- Install a python (3.10+) enviroment with requirements.txt (
conda create -n mteb-lite python=3.10 -y && conda activate mteb-lite && pip install -r requirements.txt
) - Install Java
conda install -c conda-forge openjdk -y
The tasks to downsample are located in tasks_to_downsample.txt and include both the name and the split.
Run bash run_all.sh NFCorpus intfloat/e5-small-v2 384 test
switching out the datasets and models you prefer. It needs the dimension (384
) and the split of the dataset (default is test
if none is passed). If the model's embeddings should not be normalized, pass an additional false
parameter after test
.
Then we need to push the shared run files to mteb/mteb-lite-run-files. They will be located locally in artifacts/run_{MODEL_NAME}_{DATASET_NAME}-{DATASET_SPLIT}.tsv
.
- Start by embedding a corpus so we can search for the top results:
python embed_corpus.py --dataset DATASET --model MODEL --split SPLIT_NAME
- Convert the embeddings to faiss so we can search with pyserini
bash convert_to_faiss.sh PATH_TO_EMBEDDING.json DIM_SIZE
- Download the queries file with
python download_queries.py --dataset DATASET_NAME --split SPLIT_NAME
- Mine the run file with the hard negatives per corpus embedding using
bash mine_hard_negatives.sh INDEX_FOLDER/full QUERIES_FILE NORMALIZE_TRUE_OR_FALSE BATCH_SIZE NUM_HITS MODEL_NAME
- Subsample the dataset and push them to the hub with `python subsample_dataset.py --run_files RUN_FILE_LIST --dataset_name DATASET_NAME"

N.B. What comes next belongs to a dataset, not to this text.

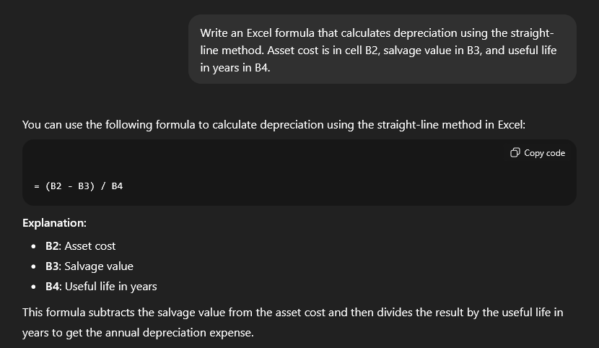Click B3 inside the code formula
Image resolution: width=599 pixels, height=348 pixels.
(x=84, y=186)
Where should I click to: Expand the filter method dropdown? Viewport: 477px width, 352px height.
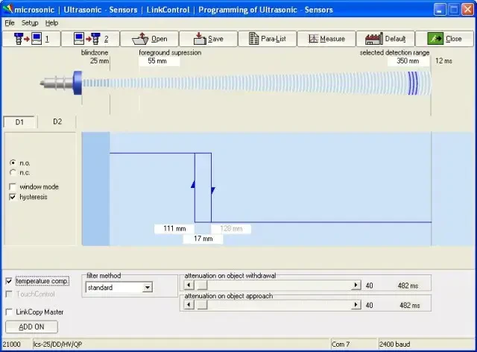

- Add all of those new datasets to MTEB using
python automatically_add_dataset_to_mteb.py --original_repo_name DATASET_NAME --path_to_existing PATH_TO_ORIGINAL_FILE_IN_MTEB_REPO
- Evaluate all models on those new datasets with
python run_mteb_on_datasets.py --dataset_name DATASET_NAME
For example, use "NQ" for the dataset name and "intfloat/e5-large-v2" as the model name.